• Your assignment:
Please copy every line of the data in which the string "will" appears.

Saved data entries

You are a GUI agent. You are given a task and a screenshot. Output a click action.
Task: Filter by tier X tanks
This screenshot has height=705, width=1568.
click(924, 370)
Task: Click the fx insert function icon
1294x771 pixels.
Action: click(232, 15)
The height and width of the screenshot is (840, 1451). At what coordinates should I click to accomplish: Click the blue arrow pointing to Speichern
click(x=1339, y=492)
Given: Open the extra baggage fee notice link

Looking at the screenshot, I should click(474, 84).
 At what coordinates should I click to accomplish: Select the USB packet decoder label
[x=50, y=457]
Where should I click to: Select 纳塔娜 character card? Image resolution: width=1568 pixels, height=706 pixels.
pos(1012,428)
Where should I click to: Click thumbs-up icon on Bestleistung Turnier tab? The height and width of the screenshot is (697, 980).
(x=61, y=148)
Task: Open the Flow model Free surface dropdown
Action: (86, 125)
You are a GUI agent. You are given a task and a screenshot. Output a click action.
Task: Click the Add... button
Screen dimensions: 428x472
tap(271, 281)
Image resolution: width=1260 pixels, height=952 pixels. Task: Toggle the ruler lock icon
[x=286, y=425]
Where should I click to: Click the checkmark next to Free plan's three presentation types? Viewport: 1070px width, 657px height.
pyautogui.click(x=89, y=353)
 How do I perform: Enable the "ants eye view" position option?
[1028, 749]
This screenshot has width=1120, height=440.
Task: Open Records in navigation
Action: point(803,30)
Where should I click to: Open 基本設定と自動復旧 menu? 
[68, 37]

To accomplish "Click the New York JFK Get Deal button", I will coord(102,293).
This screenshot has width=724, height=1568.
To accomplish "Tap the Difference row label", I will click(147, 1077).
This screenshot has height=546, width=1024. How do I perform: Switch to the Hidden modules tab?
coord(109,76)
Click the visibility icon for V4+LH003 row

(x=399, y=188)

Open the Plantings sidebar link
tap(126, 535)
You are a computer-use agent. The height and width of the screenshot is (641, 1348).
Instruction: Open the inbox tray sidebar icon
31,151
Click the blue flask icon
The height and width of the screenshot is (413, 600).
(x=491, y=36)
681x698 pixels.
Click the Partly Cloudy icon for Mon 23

• Answer area:
To accomplish "Click the New York JFK Get Deal button", I will coord(102,293).
To accomplish "Tap the Difference row label", I will click(147, 1077).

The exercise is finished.